Cut the Cord: Low-Cost Landline Alternatives

New and improved products offer full-featured phone service at a fraction of the cost of regular landline service.

By Rick Broida, PC World |  Personal Tech, voip

Though it is as much a fixture in American households as the television and the microwave oven, the home telephone has become superfluous. Blame (or thank) cell phones, which are now so widespread that an estimated 1 in 5 homeowners have abandoned their landlines in favor of them.

I'm not quite ready to do that. Cell phones make woefully inconvenient home phones because they're almost never at arm's length when a call comes in--and that's assuming you can hear them ring (or vibrate) when you're in another room. They tend to run out of juice at the worst possible time, and they're notorious for dropping calls in the homestead, where signal strength can be low at best.

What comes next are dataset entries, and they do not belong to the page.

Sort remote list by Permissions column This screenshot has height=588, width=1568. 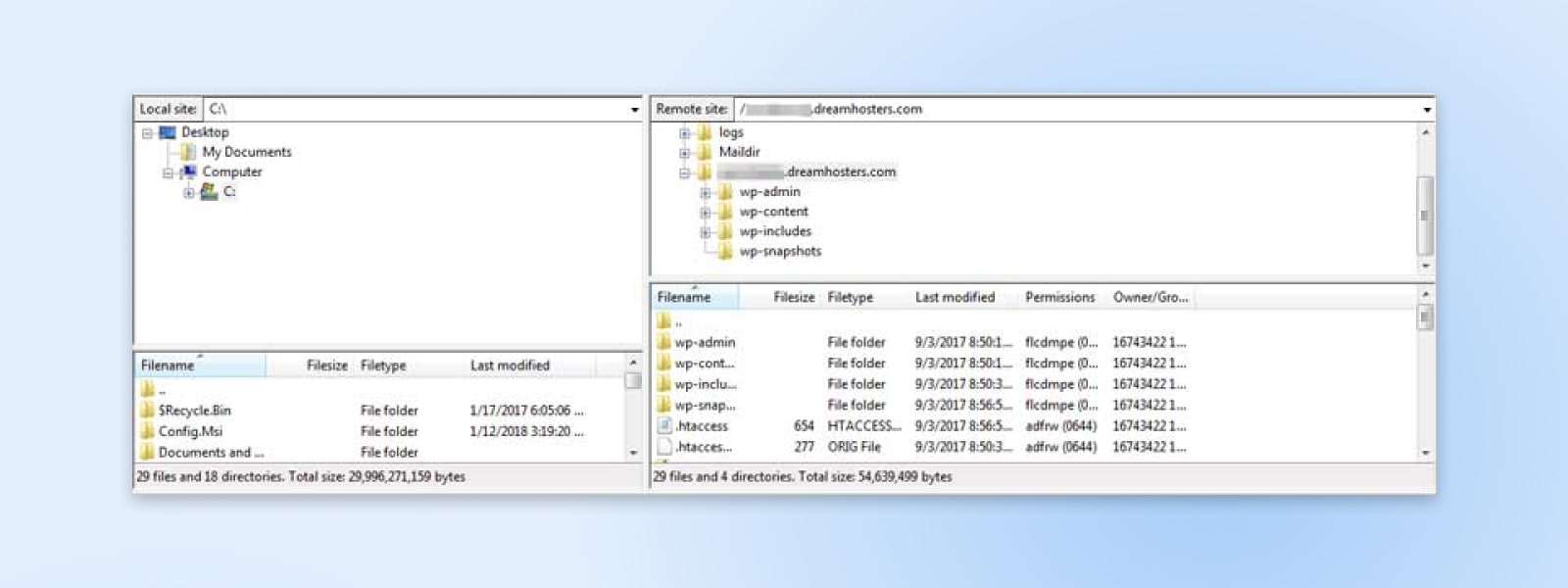tap(1059, 297)
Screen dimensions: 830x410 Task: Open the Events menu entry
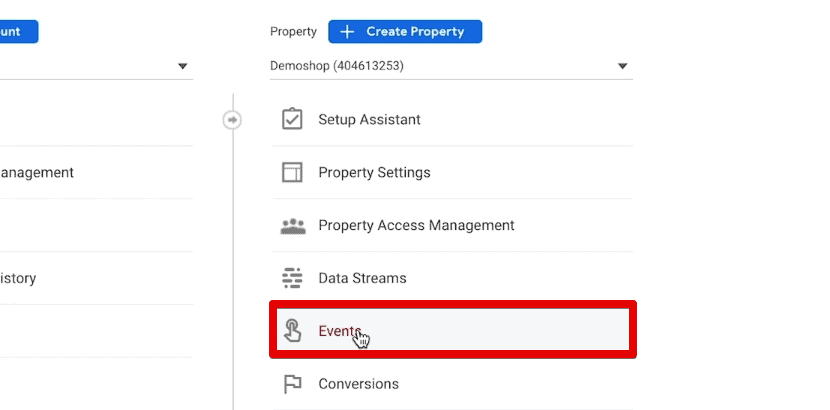pos(339,331)
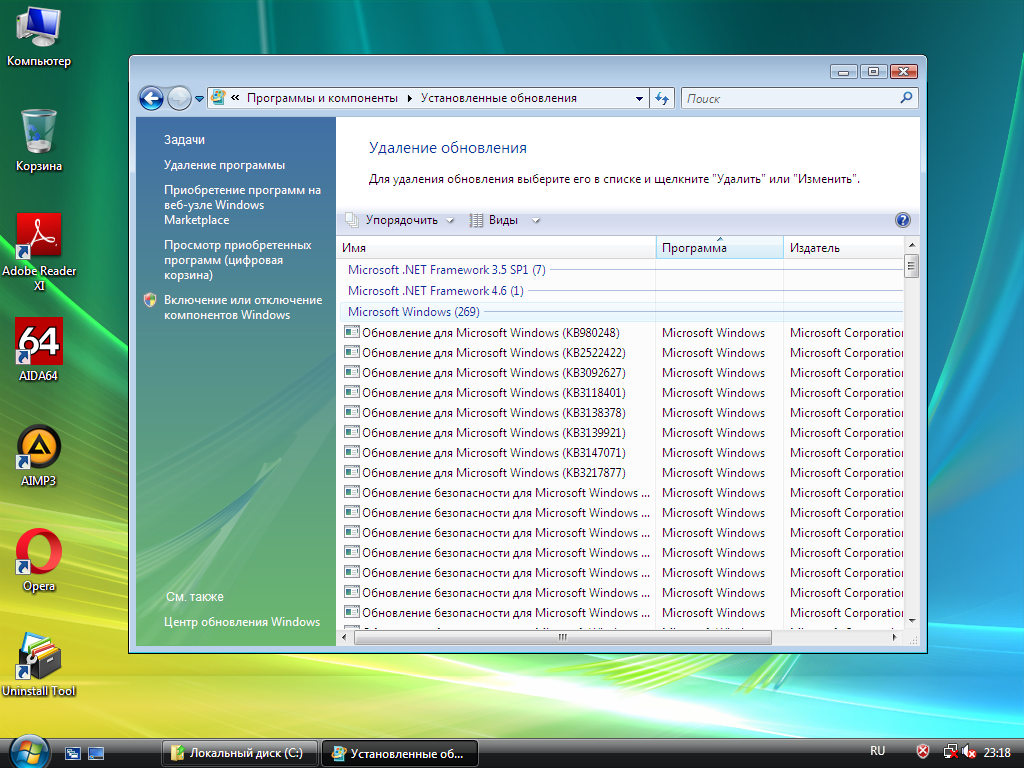This screenshot has width=1024, height=768.
Task: Open the Удаление программы link
Action: pyautogui.click(x=224, y=165)
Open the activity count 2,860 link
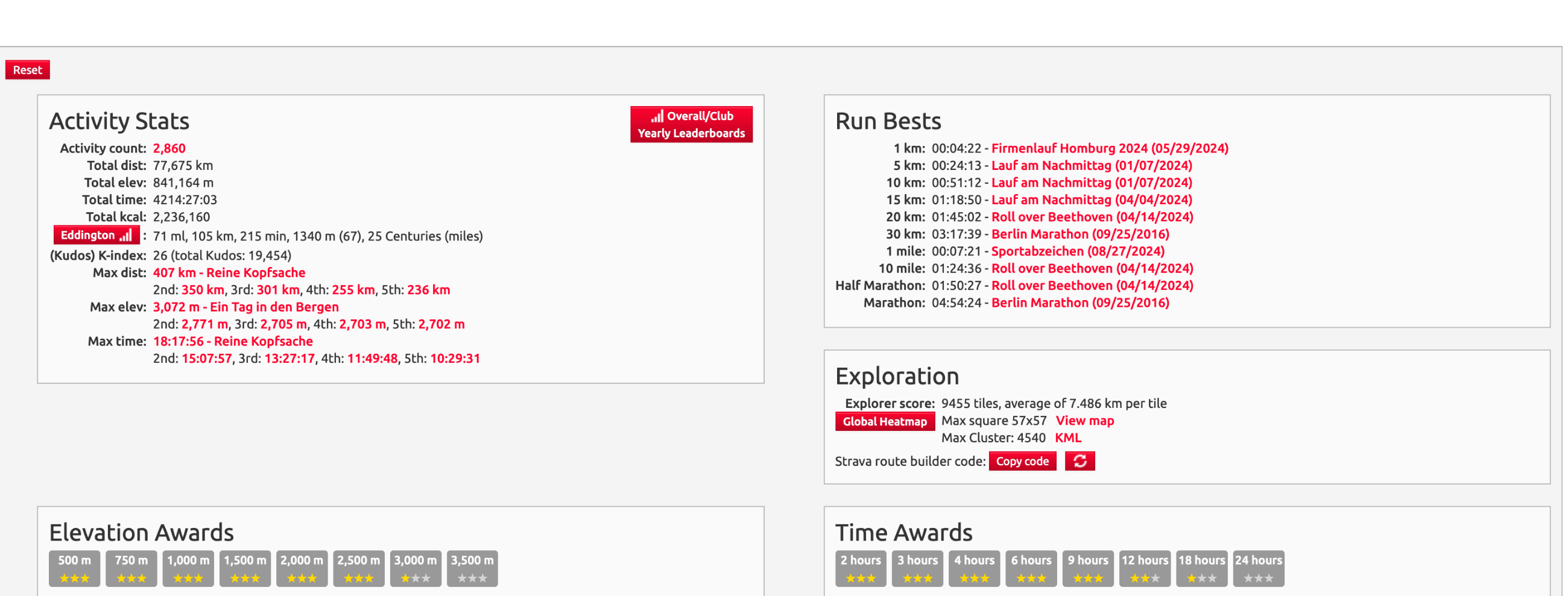The width and height of the screenshot is (1568, 596). click(x=169, y=148)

No, I want home-phone service in my home. I want the convenience of having extensions in every room and the security of having a dial tone in case of emergency. But one thing's for sure: I'm done paying a monthly bill for it.

Guess what? I no longer have to. Thanks to some new (or improved) products and services, I can keep the conversation going for a fraction of the cost of a traditional landline--or of a supposedly wallet-friendly Internet phone service like Vonage.

Alternative Phone Services

In fact, it was Vonage that sparked my quest for a cheaper home-phone setup. While the company's $25-per-month unlimited-calling package seemed reasonable when I signed up a year ago, in recent months, various fees and taxes have pushed the actual tab to nearly $35 a month.

YMax MagicJack: Contrast that with a product like the YMax MagicJack, a Zippo-lighter-size gizmo that costs around $40 for the hardware plus a full year of unlimited local and long-distance calling. After that, service costs just $20 per year. What's the catch? The unit has to be plugged into a PC's USB port, and the PC has to remain on if you want to make or take calls. That's probably not an ideal situation for someone seeking a full-time home phone (though you can make it work by dedicating a spare PC as a "phone server").

NetTalk Duo: The NetTalk Duo, a kissing cousin to the MagicJack (it looks almost identical), works in much the same way, but with a twist: you can plug it into your PC or your router, the latter yielding a phone-service experience closer to what Vonage offers. It costs a little more up front and annually ($70 and $30, respectively), but it's still an amazing deal.